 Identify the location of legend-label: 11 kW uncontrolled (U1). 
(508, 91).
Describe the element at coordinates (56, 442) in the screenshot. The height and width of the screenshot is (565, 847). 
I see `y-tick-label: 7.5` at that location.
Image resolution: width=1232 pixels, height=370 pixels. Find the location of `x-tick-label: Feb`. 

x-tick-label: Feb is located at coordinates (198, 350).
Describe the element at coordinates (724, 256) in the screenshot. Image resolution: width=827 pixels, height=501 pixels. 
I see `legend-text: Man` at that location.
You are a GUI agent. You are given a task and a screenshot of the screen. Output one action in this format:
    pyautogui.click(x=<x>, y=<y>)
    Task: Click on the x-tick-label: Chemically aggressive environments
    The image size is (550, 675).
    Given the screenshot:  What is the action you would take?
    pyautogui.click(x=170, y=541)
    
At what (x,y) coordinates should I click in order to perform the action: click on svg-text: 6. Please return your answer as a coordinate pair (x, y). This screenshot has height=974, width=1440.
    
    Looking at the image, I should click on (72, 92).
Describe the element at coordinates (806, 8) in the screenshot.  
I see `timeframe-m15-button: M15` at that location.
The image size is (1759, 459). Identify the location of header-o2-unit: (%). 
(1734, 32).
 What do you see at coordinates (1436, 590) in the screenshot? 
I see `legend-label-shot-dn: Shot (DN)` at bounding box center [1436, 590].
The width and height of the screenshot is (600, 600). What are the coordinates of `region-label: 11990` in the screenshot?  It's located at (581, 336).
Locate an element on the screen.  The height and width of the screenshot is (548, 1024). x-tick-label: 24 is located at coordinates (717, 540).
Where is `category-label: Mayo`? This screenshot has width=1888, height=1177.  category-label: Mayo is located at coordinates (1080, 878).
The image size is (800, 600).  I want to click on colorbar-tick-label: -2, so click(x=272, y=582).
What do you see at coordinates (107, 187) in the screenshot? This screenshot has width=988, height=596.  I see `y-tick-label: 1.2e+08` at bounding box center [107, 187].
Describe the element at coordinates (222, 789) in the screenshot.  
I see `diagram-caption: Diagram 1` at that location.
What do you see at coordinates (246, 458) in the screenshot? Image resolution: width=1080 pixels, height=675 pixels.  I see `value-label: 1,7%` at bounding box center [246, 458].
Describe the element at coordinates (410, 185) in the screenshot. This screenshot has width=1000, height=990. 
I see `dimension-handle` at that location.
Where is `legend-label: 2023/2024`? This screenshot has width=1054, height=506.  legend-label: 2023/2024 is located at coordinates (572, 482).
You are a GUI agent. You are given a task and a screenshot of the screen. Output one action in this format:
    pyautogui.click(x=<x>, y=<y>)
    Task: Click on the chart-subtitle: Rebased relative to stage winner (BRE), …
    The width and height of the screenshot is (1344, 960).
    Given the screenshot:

## Your goal:
Can you copy the listing word for word, starting at the line that contains "What do you see at coordinates (1436, 590)" and continuing through the end of the listing?

## Answer to this problem:
 What do you see at coordinates (1436, 590) in the screenshot? 
I see `legend-label-shot-dn: Shot (DN)` at bounding box center [1436, 590].
The width and height of the screenshot is (600, 600). What are the coordinates of `region-label: 11990` in the screenshot?  It's located at (581, 336).
Locate an element on the screen.  The height and width of the screenshot is (548, 1024). x-tick-label: 24 is located at coordinates (717, 540).
Where is `category-label: Mayo`? This screenshot has width=1888, height=1177.  category-label: Mayo is located at coordinates (1080, 878).
The image size is (800, 600).  I want to click on colorbar-tick-label: -2, so click(x=272, y=582).
What do you see at coordinates (107, 187) in the screenshot? This screenshot has width=988, height=596.  I see `y-tick-label: 1.2e+08` at bounding box center [107, 187].
Describe the element at coordinates (222, 789) in the screenshot.  
I see `diagram-caption: Diagram 1` at that location.
What do you see at coordinates (246, 458) in the screenshot? Image resolution: width=1080 pixels, height=675 pixels.  I see `value-label: 1,7%` at bounding box center [246, 458].
Describe the element at coordinates (410, 185) in the screenshot. This screenshot has width=1000, height=990. 
I see `dimension-handle` at that location.
Where is `legend-label: 2023/2024`? This screenshot has width=1054, height=506.  legend-label: 2023/2024 is located at coordinates (572, 482).
You are a GUI agent. You are given a task and a screenshot of the screen. Output one action in this format:
    pyautogui.click(x=<x>, y=<y>)
    Task: Click on the chart-subtitle: Rebased relative to stage winner (BRE), …
    The width and height of the screenshot is (1344, 960).
    Given the screenshot:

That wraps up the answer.